The pawnbroker could not contain himself. Finally, in an irritated voice he said, “Reverend Ashikaga, I know you are grateful, but I would like to know how much you estimate the statue is worth. How much can I ask for it?”

But Reverend Ashikaga just kept repeating, “Arigatai desu ne, arigatai desu ne…” Reverend Ashikaga and the pawnbroker were sitting in the same room, but spiritually they were in different worlds. Obviously, they could not communicate with each other at all. The statue of the Buddha was only a source of money for the pawnbroker, but for Reverend Ashikaga, it was an object of worship and a thing that filled his heart with happiness.
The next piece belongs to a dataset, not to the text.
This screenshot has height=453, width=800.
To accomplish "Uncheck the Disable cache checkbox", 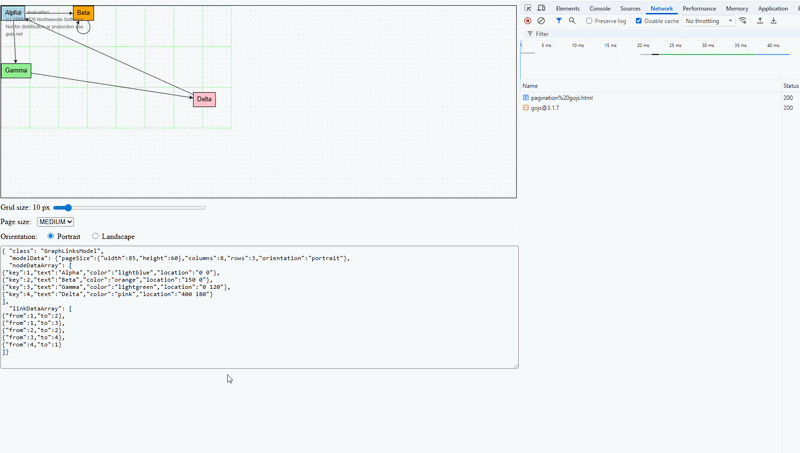I will 639,21.
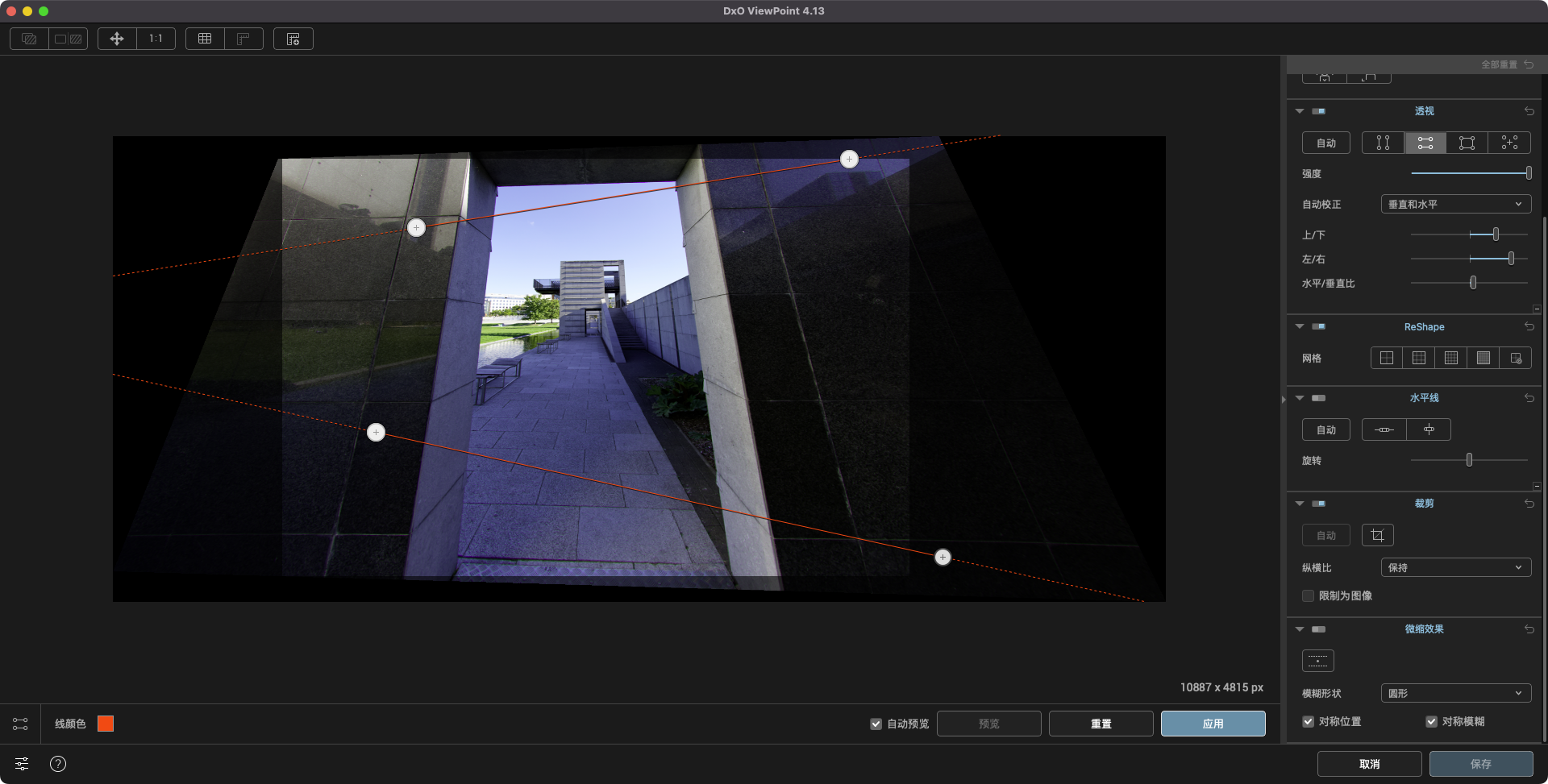Viewport: 1548px width, 784px height.
Task: Select the add ruler tool in toolbar
Action: click(x=293, y=38)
It is a great privileged to house an image of the Amida Buddha and one that carries a great responsibility that we must never forget. The image represents our ultimate potential of living a live with infinite wisdom and compassion. The image of the Buddha has been a source of comfort for those in despair and suffering during great times of grief and sorrow. It has also been the source of encouragement in times of difficulty. It continues to be the source of hope and gratitude as we come to realize the complexities of life itself.

This is the reason why I think we need to observe Eitaikyo. It is a reminder for us to remember and share the lives of the past, live in the present, and continue into the future. This is what I think is referred to as “Infinite Life.” This sharing of life is the core of the heart of compassion. It is for this reason that it is called Amida’s Infinite Life. It is with great responsibility and gratitude that we carry on this task of making sure that Buddhism is available to anyone who is seeking, anyone who may need to hear the teachings. But first, we must realize the value and importance of this tradition ourselves. Otherwise we will be just like the pawnbroker in the story of Reverend Ashikaga.